I grew up in the North Kent town of Gravesend, a pleasant enough Thames-side community that had never really recovered after its Victorian Rosherville Gardens faded as a popular and classy Londoner's day out and was replaced with Bowaters paper mill and a cement works.
It was home to much riverside activity including the Port of London Authority buildings and lots of Tug boats which plied their expertise in escorting huge passenger liners and freighters in and out of London docks and Tilbury. This was obviously before London Docks became an office building.
When my father was promoted from his job in London to offices in Southend, he became a regular daily user of the passenger services between Gravesend and Tilbury docks. At first this was via the car ferry, a large rickety old steamer which was as exciting as a fairground Waltzer with cavalier disregard of health and safety. This mighty beast also took us on day trips to Southend or just to go and row the boats in the Tilbury Fort moat but it was discontinued in 1964 following the opening of the first Dartford Tunnel the year before.
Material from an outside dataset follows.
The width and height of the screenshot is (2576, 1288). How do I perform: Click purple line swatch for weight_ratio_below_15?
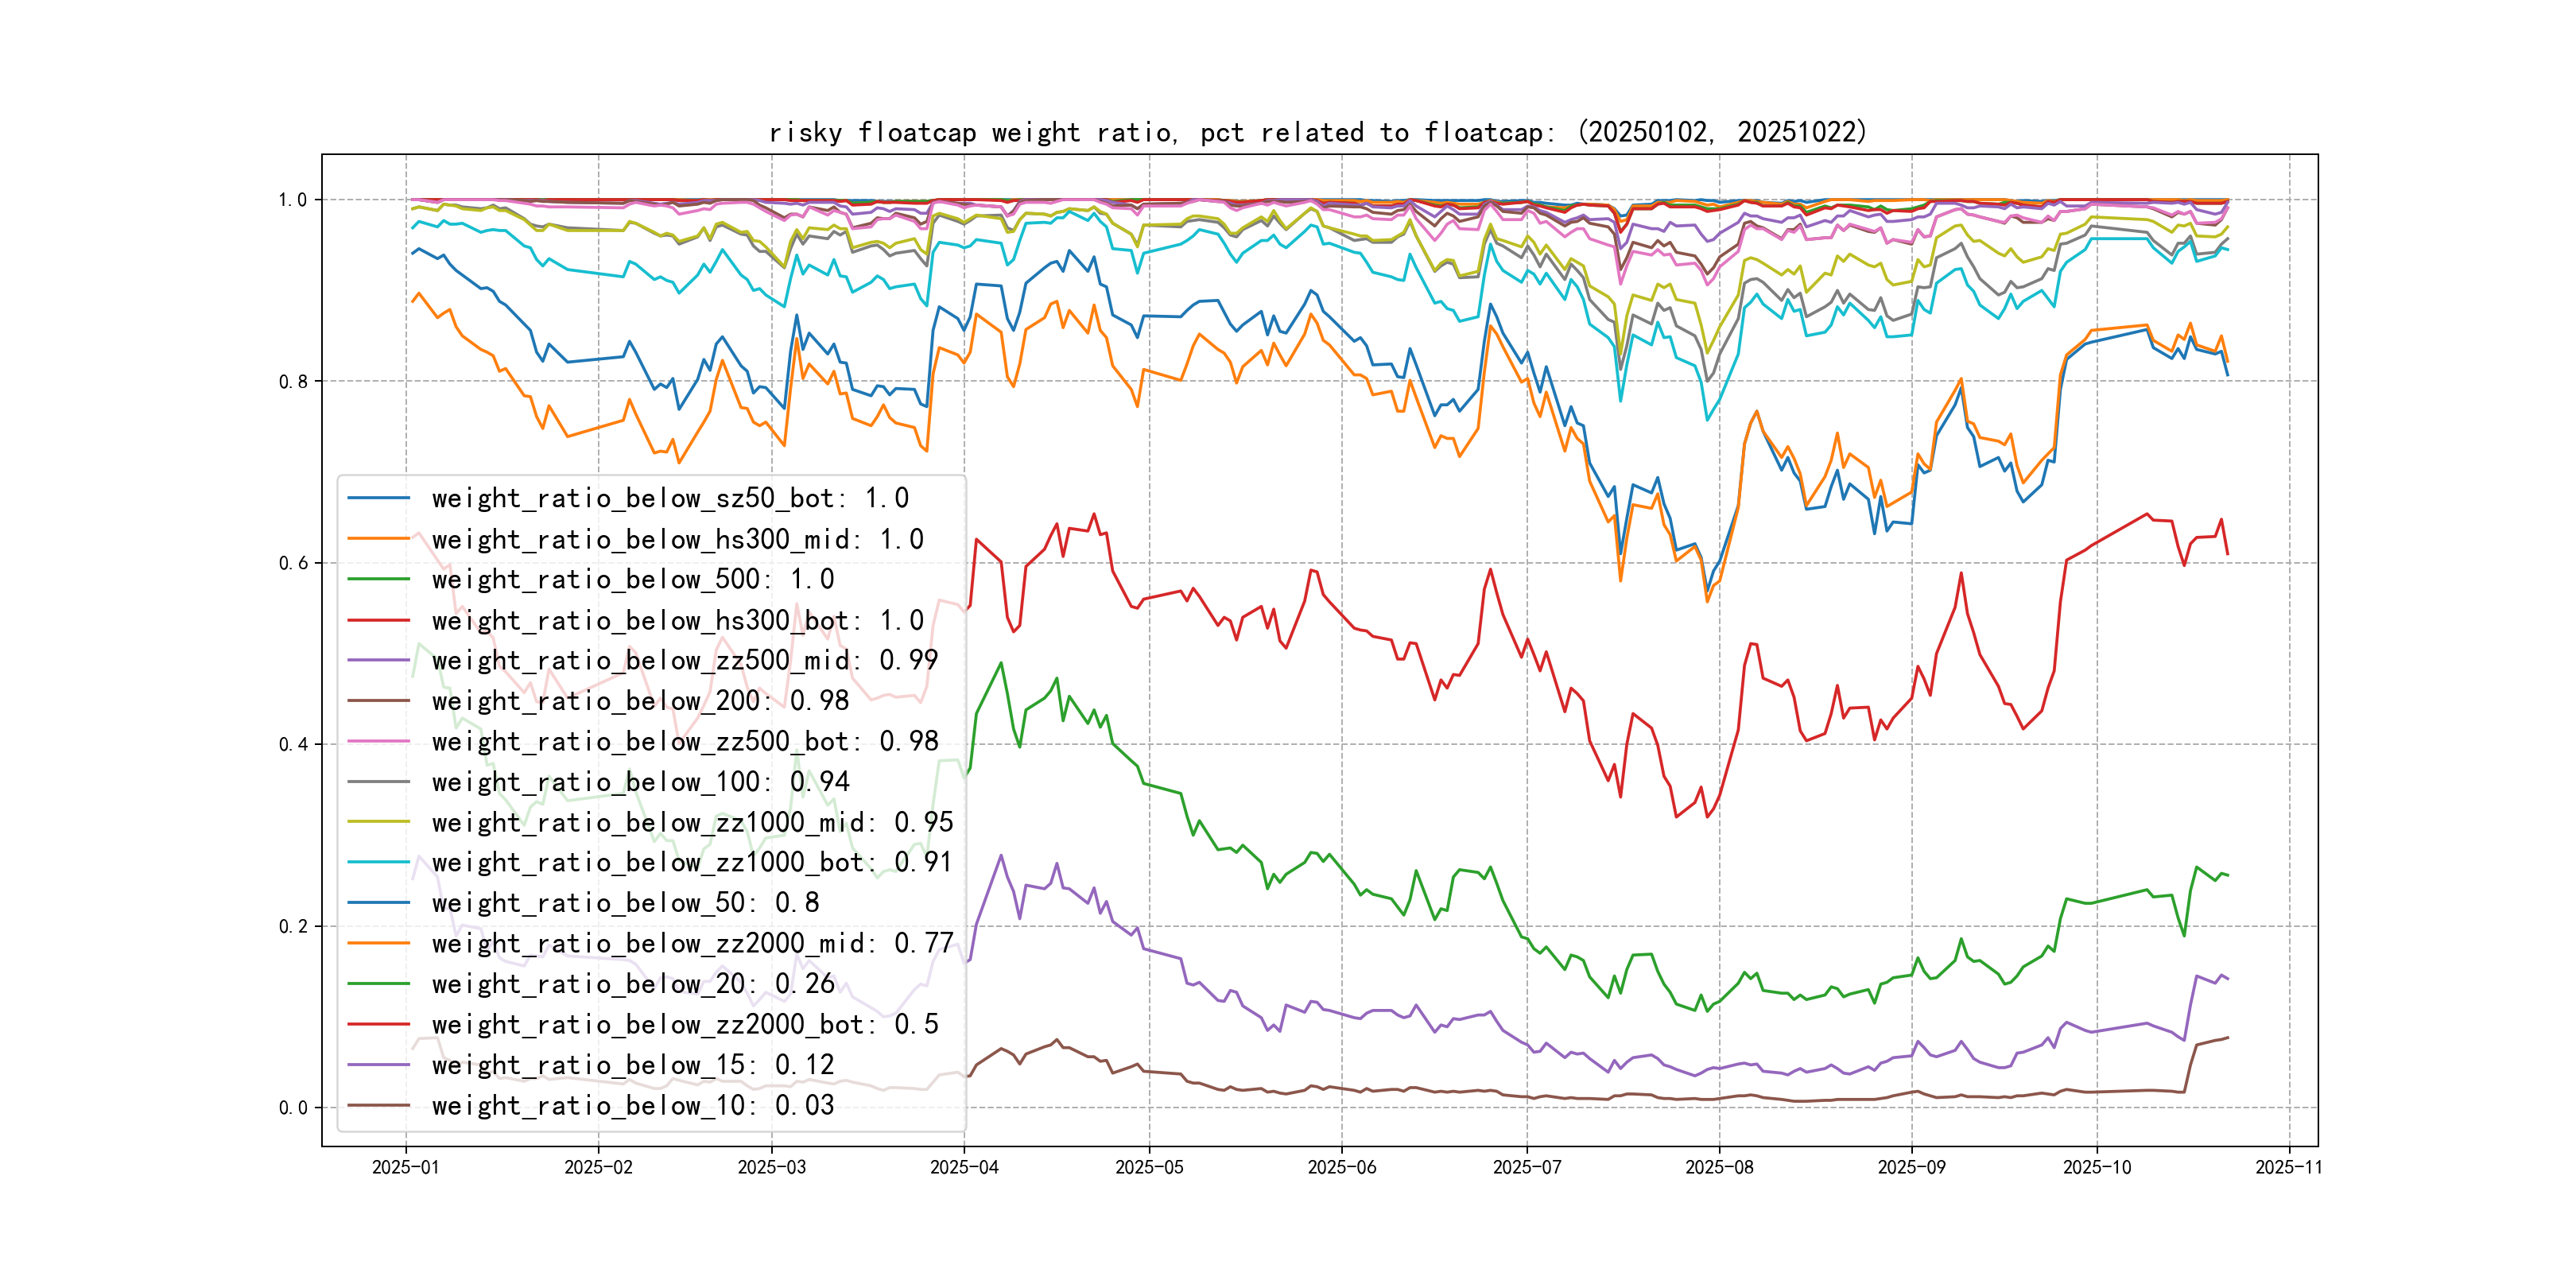378,1065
The Car ferries were replaced with a much more modern set of ex-British Rail steamers which ran a frequent and efficient service for foot passengers. This is the "Edith" which kept up regular services between 1961 and 1992.
However, I was quite astonished to see a picture the other day of a BRIDGE between Gravesend and Tilbury. I assumed this was some sort of joke, but looking down at the date it said the bridge had been built in 1915. That's almost a Century ago!
Apparently this amazing pontoon structure was built near the start of the Great War as a means of shifting troops quickly between Kent and Essex and also to provide a barrier against enemy fleets coming up the Thames. The centre section could be removed for larger home ships to enter.
What a great feat of engineering, almost as remarkable as Brunel's Thames tunnel opened 70 years before it.